■ **Stored data**:
'''

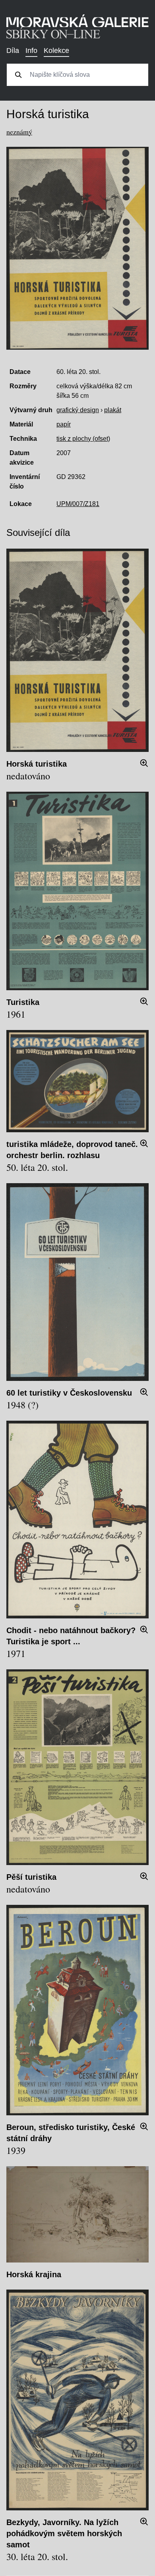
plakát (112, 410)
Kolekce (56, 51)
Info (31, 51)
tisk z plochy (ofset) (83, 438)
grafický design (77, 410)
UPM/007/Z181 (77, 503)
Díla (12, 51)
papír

'''

■ **Required action**: Please repeat each record above precisely, with the pictures left out.

■ **Result of the task**:
plakát (112, 410)
Kolekce (56, 51)
Info (31, 51)
tisk z plochy (ofset) (83, 438)
grafický design (77, 410)
UPM/007/Z181 (77, 503)
Díla (12, 51)
papír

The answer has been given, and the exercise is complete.